Increased hardware costs
Increased licensing costs
Increased network traffic
Increased operational management cost.

The first three items are well understood in many circles and are therefore not part of the scope of this blog entry. The operational cost is one that is frequently overlooked.

Operating machines in a cluster can in fact reduce operational cost. Being able to take out a node of a cluster to perform some maintenance on the hardware or OS without impacting customers gives you great flexibility to maintain systems during normal business hours. The problem comes when a new code or database version is to be deployed.

If you wish to be able to deploy a new version of your application when operating in a clustered environment, you'll need to carefully consider:

Whether the shared state between your instances is compatible between the old and new version
Whether the application server (if one is used) allows either parallel deployment of versions or deployment of a version to a single node at a time
Whether your release contains any disruptive database changes

Lets look at these three in detail.

With shared state between instances, the likely hood of problems arising at deployment time between the old and new versions depends on:

How much state is replicated
How volatile the structure of that state is
Whether you can maintain backwards compatibility of that state in your application code

With careful forethought and a backwards compatible implementation, this problem can be engineered around.

When it comes to deploying the new code, if your application or runtime environment supports parallel deployment (e.g.
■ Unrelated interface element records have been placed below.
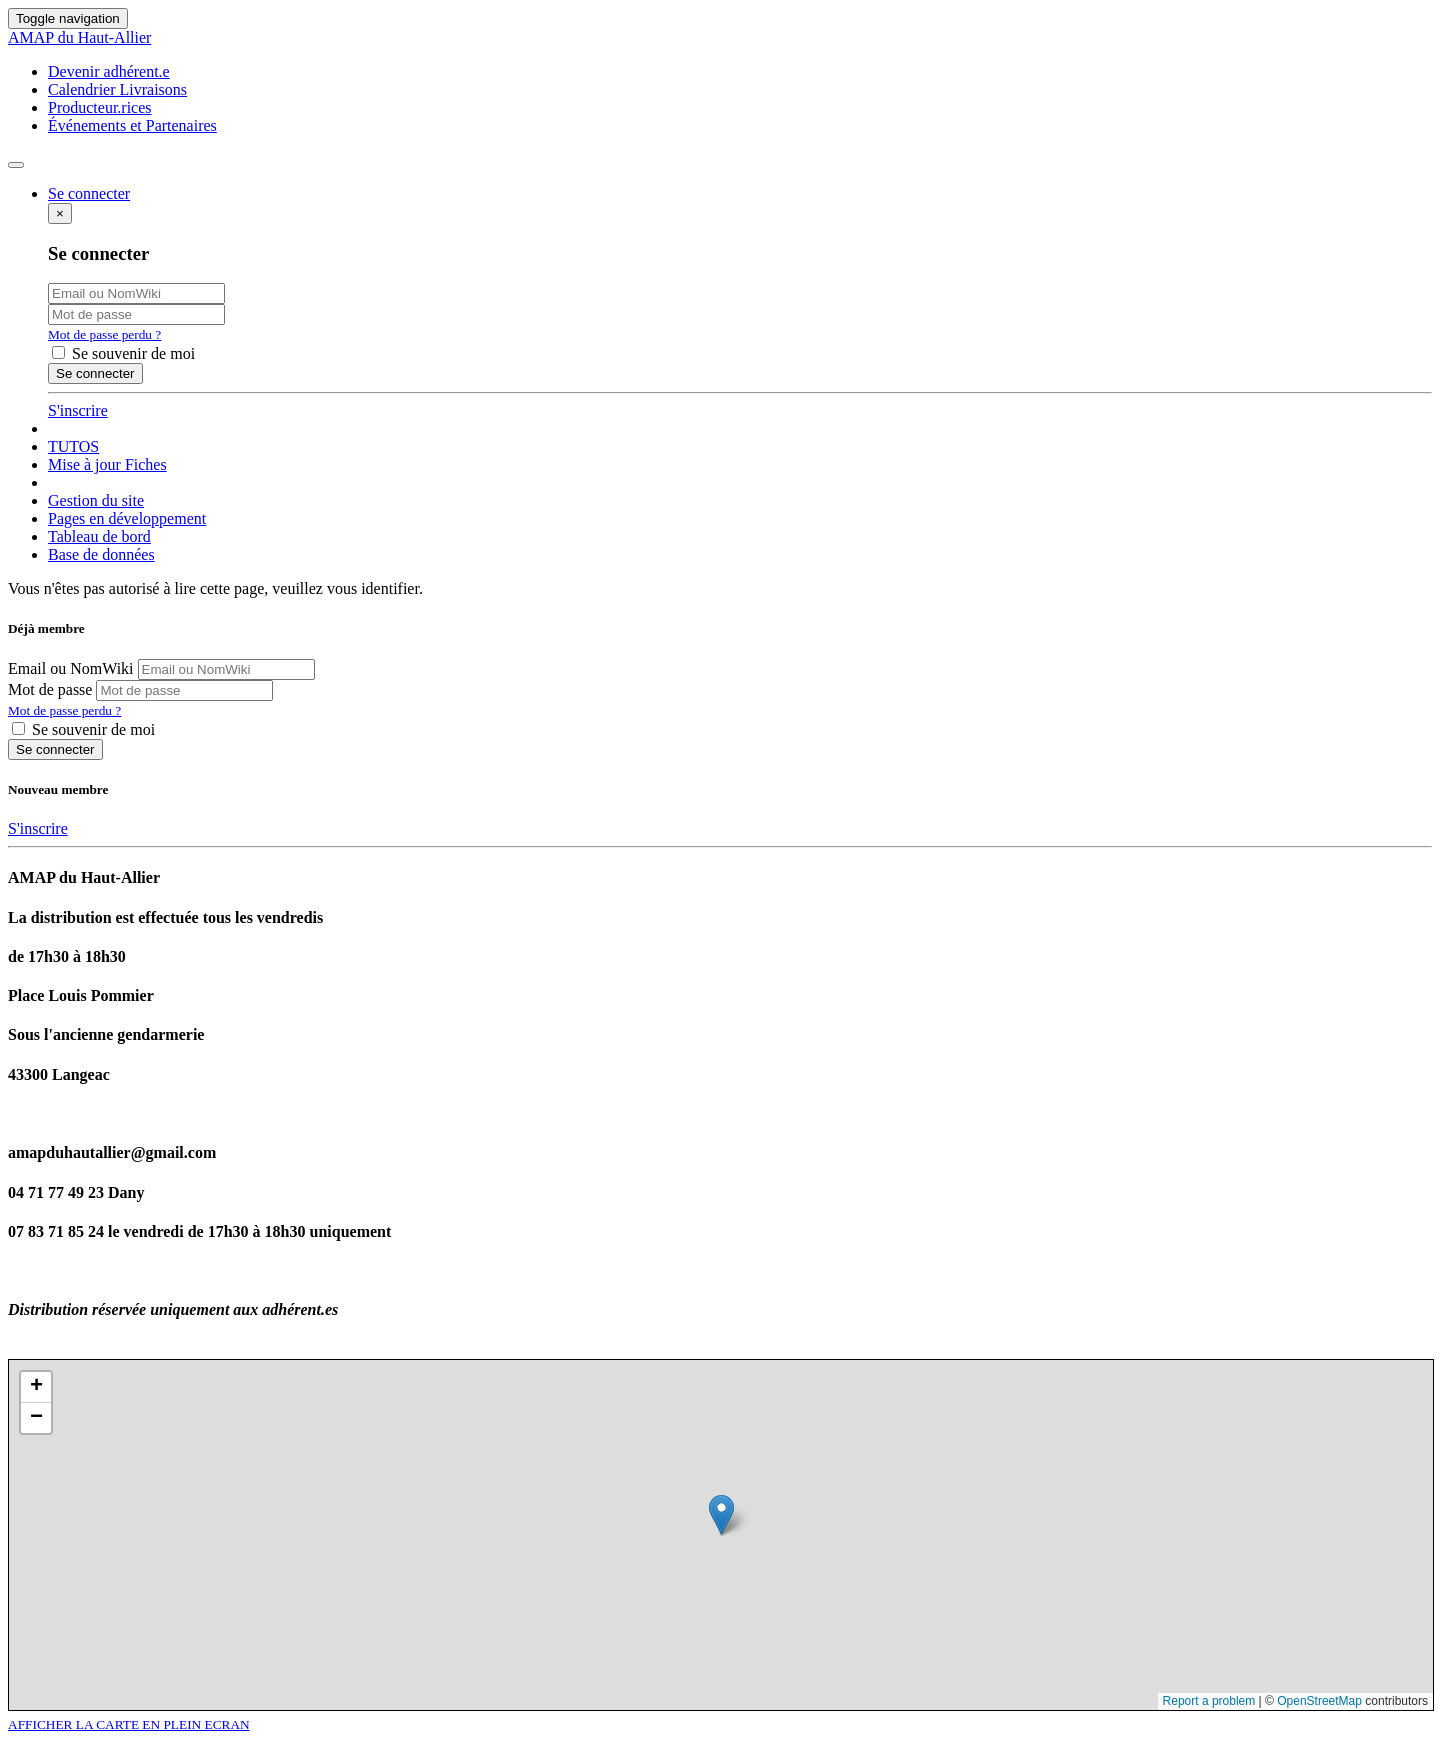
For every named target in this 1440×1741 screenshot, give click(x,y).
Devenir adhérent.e (109, 71)
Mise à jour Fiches (107, 464)
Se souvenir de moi (123, 353)
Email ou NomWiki (71, 668)
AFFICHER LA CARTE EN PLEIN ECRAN (129, 1724)
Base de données (101, 554)
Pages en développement (127, 518)
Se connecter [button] (89, 193)
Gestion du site (96, 500)
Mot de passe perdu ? (104, 334)
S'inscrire (78, 410)
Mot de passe (50, 689)
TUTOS (73, 446)
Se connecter (55, 749)
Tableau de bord (99, 536)
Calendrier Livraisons (117, 89)
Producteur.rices (100, 107)
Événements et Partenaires (132, 125)
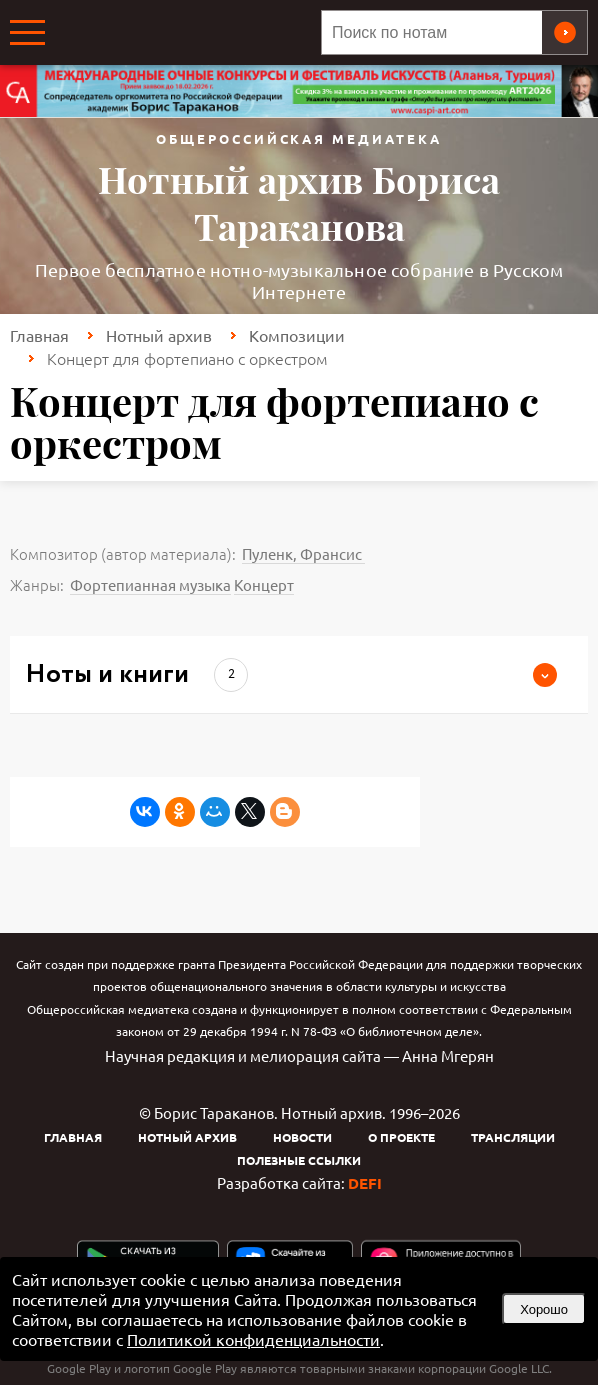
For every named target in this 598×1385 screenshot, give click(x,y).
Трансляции (513, 1137)
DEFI (365, 1183)
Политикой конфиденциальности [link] (253, 1339)
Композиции (297, 335)
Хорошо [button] (544, 1309)
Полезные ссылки (299, 1160)
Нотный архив (159, 335)
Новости (302, 1137)
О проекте (401, 1137)
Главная (39, 335)
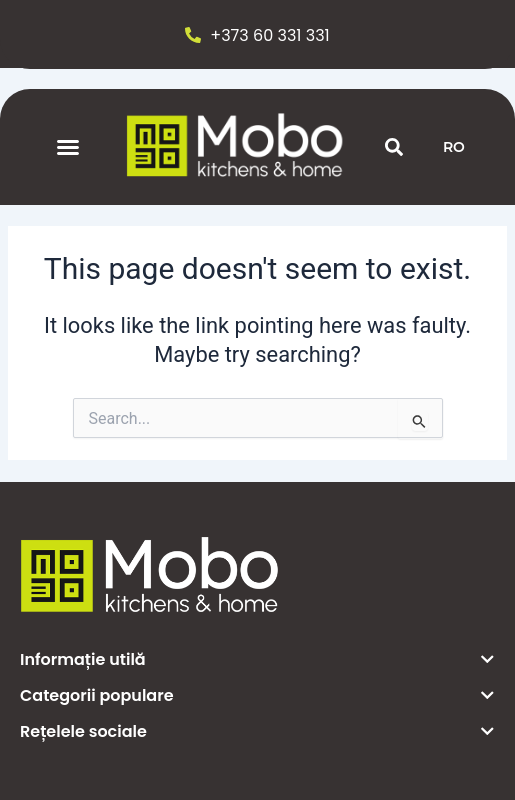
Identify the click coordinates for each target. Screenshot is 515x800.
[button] (68, 147)
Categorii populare (97, 695)
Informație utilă (83, 659)
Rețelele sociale (83, 731)
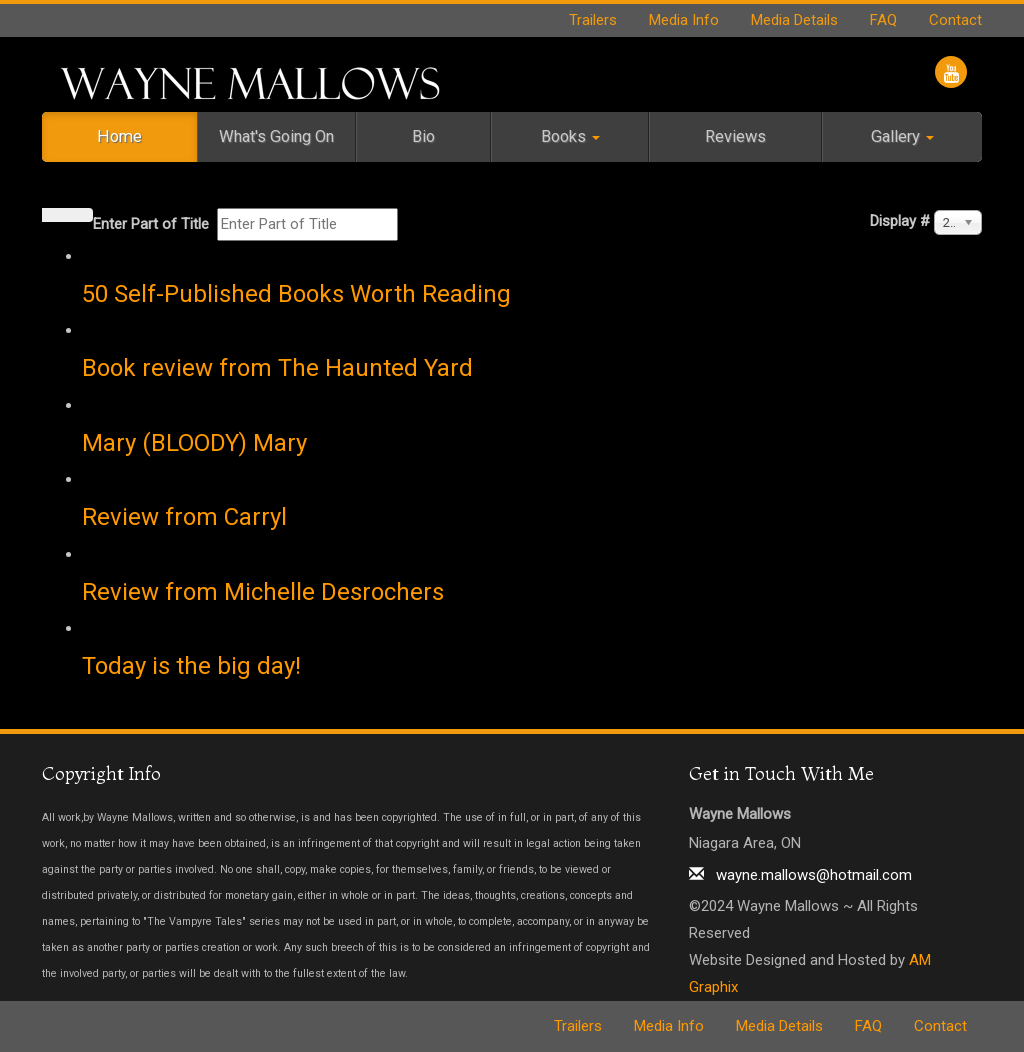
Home (119, 136)
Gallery (902, 136)
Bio (423, 136)
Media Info (684, 20)
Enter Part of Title (153, 224)
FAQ (883, 20)
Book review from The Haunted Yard (277, 368)
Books (570, 136)
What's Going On (276, 136)
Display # (900, 221)
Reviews (735, 136)
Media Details (794, 20)
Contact (955, 20)
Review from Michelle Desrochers (263, 592)
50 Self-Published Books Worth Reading (296, 294)
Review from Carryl (184, 517)
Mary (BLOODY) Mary (194, 443)
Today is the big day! (191, 666)
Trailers (593, 20)
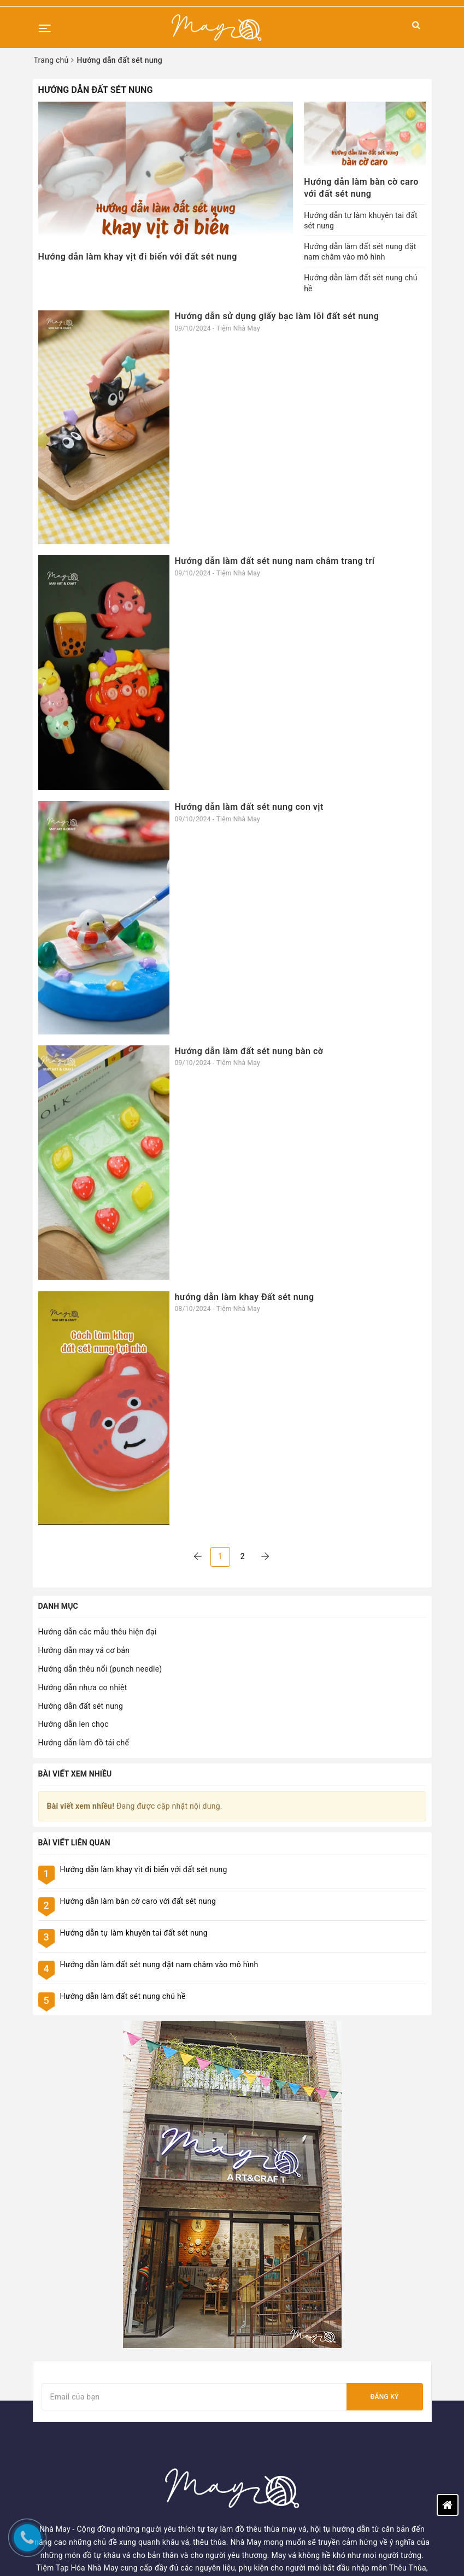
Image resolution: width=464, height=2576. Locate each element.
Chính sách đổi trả (65, 2498)
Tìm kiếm (254, 2332)
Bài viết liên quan (74, 1842)
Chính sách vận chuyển (73, 2483)
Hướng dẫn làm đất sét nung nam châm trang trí (275, 561)
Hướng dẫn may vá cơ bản (84, 1650)
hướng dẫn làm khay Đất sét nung (244, 1297)
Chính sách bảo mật (68, 2467)
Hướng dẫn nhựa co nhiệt (82, 1687)
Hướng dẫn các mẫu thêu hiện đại (97, 1631)
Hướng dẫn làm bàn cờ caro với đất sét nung (138, 1901)
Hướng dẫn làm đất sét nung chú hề (123, 1996)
Weblogic side-by-side deployment) you can deploy your new and old versions in parallel and have new customer sessions hit the new version, causing the old version to slowly become unused and removable. If on the other hand, your runtime environment only allows deployment of a new version across the entire cluster in one go, then there is no way to avoid having a brief service outage while the old version is un-deployed and the new version deployed and started.

Finally, care must be taken around database changes. If you're expecting to change your database structure often then a layer of abstraction between the physical schema and your code is a good idea. The use of views and/or stored procedures can give you some more flexibility between your application code and the physical database which in turn can be used to make it possible for your old version to operate on an updated schema. This does of course come with a development complexity cost as well as making the database less portable between DBMS'.

So in conclusion, there is no hard and fast rule about whether clustering is a good idea. It depends on the application architecture and what the business hopes to achieve through the deployment of the cluster. It is important to consider the tradeoffs before embarking on any software deployment whether it is a green fields or an infrastructure upgrade. Ideally, consider these before a software package is designed or purchased.